It doesn’t hurt to pay attention
Published 10:36 pm Monday, December 31, 2012
It’s no mystery what to do when the power goes out. We’re veterans at power outages simply because we’ve experienced them aplenty, especially when a big enough hurricane rolls through and we go without electricity for several days. We’ve got long memories when it comes to storms and the hardships they heap on us and Hurricane Irene wasn’t even that long ago.
But when the power went out yesterday — that was an outage of a different stripe and the several hours much of Beaufort County spent in the dark yesterday was an eye-opening experience.
When we’ve got a storm bearing down on us, we’re prepared. We get supplies, make sure the survival kits are in order and prepare to tough it out. We’re hunkered down, as are all of our nearby friends and loved ones.
Yesterday, however, many weren’t hunkered down. There was no reason to be. People were out and about, some were at work, others running errands, when the electricity went out. Two things happened: unless workplaces had a backup generator, business largely came to a screeching stop; and every stoplight in the affected areas went out, letting many drivers prove they don’t really know quite what to do when confronted with a downed light at an intersection.

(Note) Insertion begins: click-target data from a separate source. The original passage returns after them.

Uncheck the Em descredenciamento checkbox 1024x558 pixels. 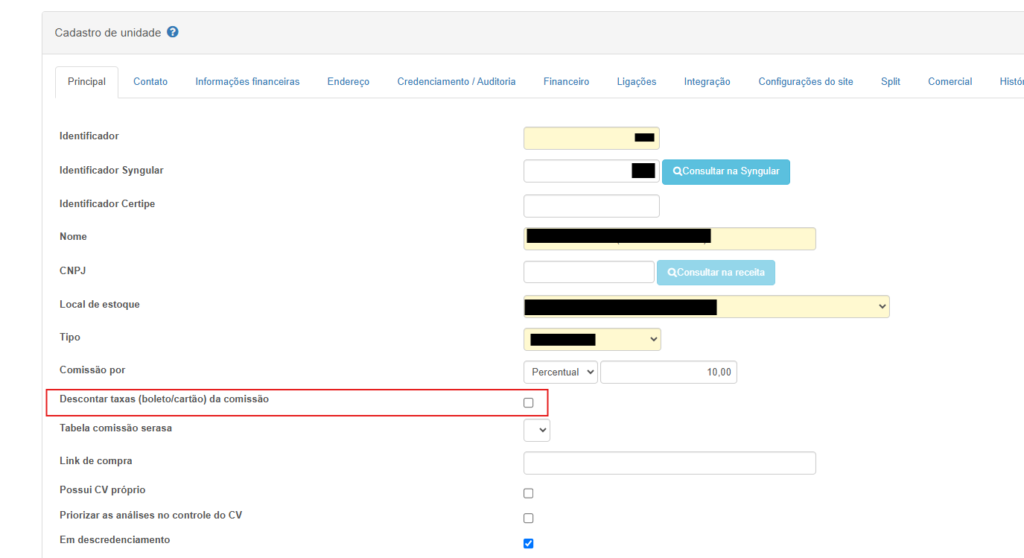pyautogui.click(x=528, y=544)
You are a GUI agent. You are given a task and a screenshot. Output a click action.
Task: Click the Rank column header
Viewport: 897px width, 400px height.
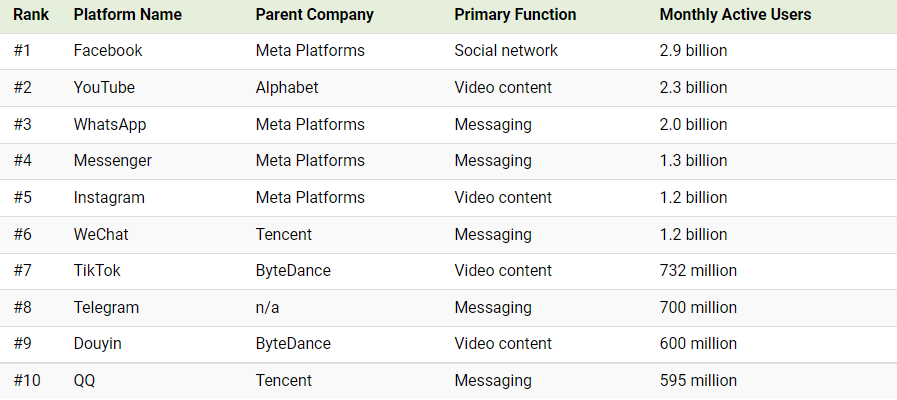click(31, 15)
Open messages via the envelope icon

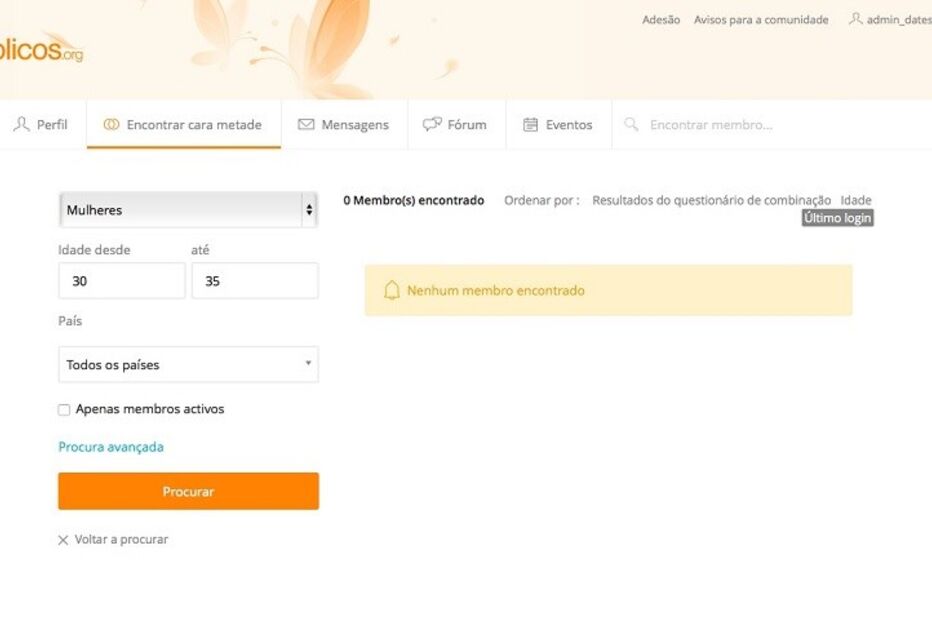point(306,124)
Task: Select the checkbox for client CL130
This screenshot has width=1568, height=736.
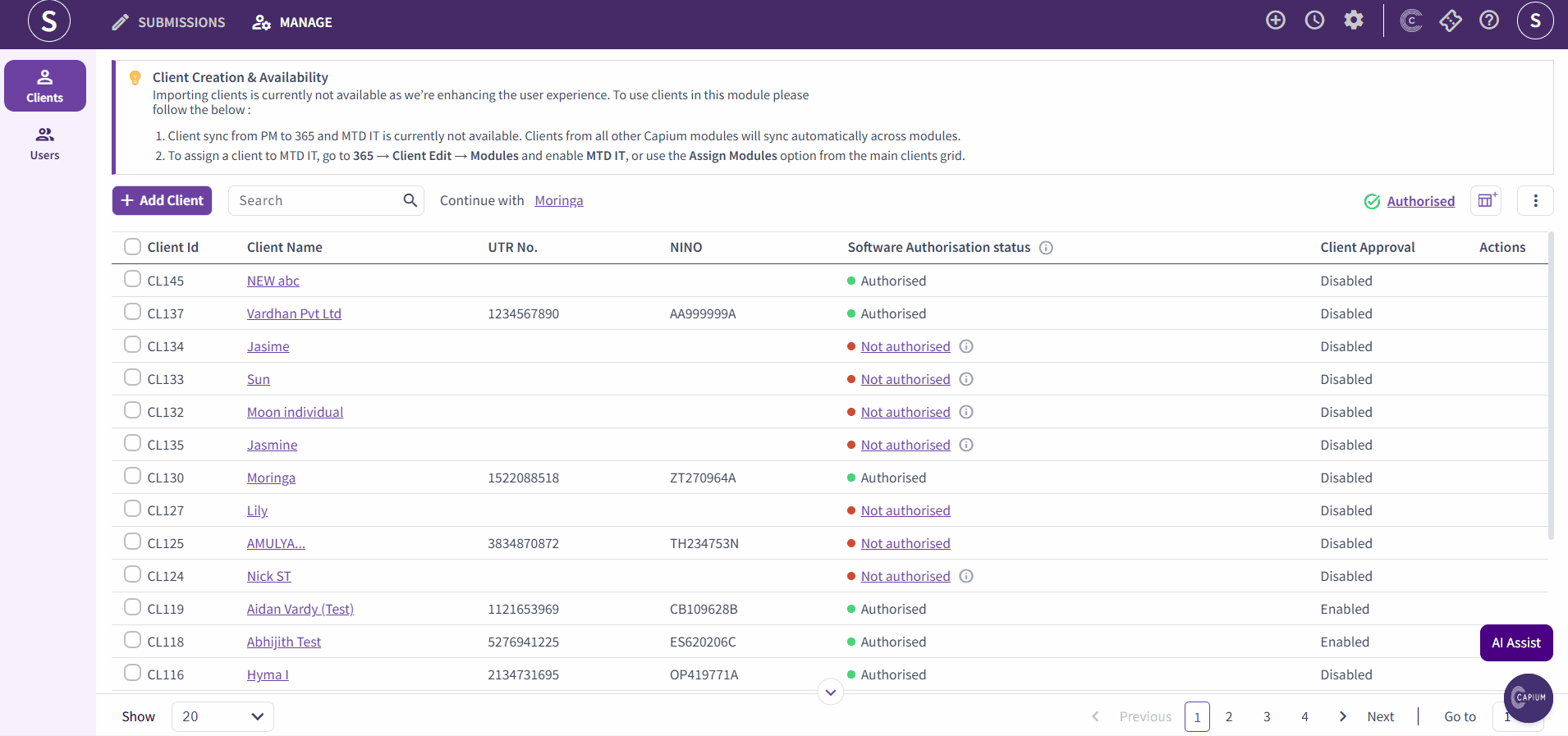Action: [x=132, y=476]
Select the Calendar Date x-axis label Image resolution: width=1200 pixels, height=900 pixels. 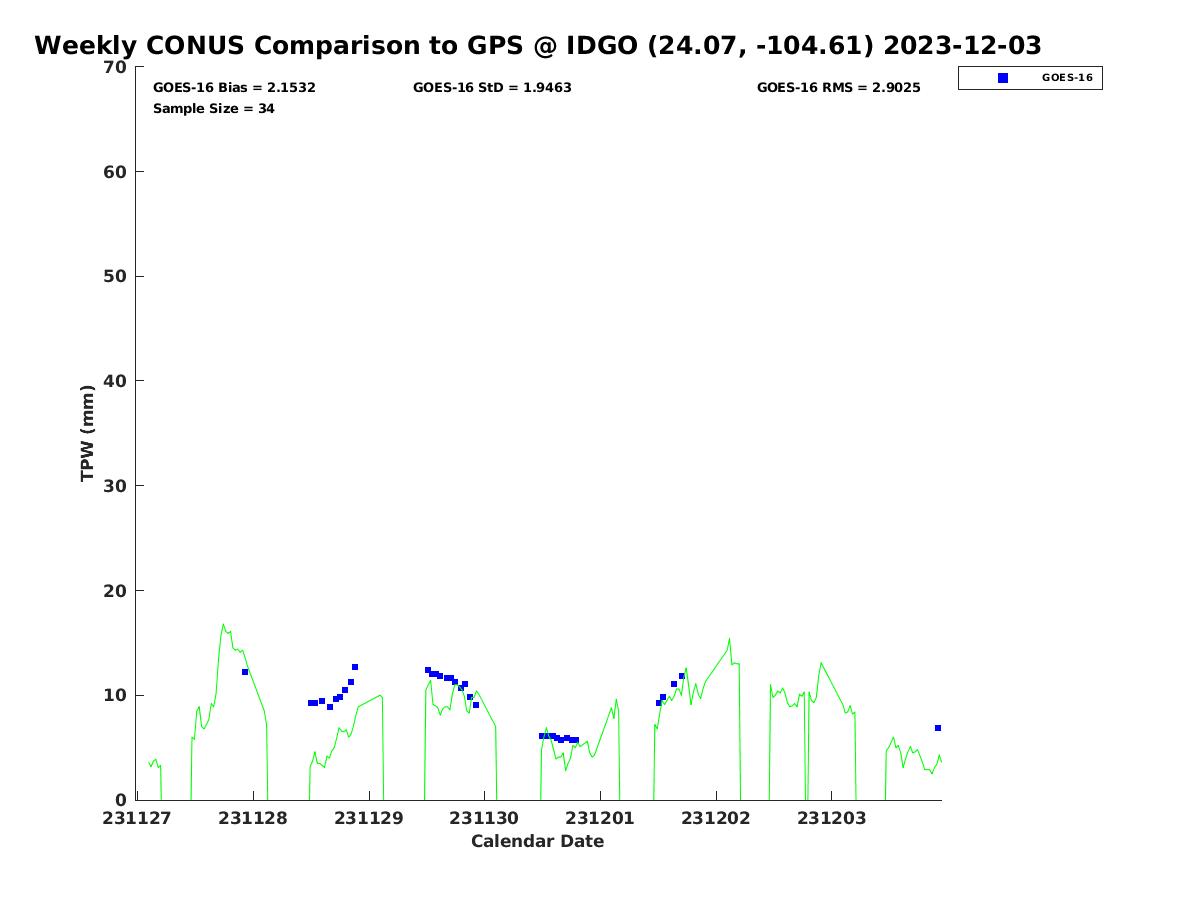538,842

The former proves that, as a city, county, state, country, the systems we rely on are pretty good, in that they don’t randomly go out so very often. But they also make us vulnerable, because it would take so very little to bring commerce to a grinding halt. But that’s for the Homeland Security folks to worry about and we should really thank our lucky stars we do have reliable systems almost all of the time.
The latter is the issue we can address. It’s simple. If you are driving a vehicle and approach an intersection where there is a non-working traffic light, you stop. You don’t make assumptions about what people are doing around you. Stop. Treat the situation the same as you
would a four-way stop sign and stop.
It never hurts to be prepared with emergency kits and so on. But it also doesn’t hurt to pay attention and know the law.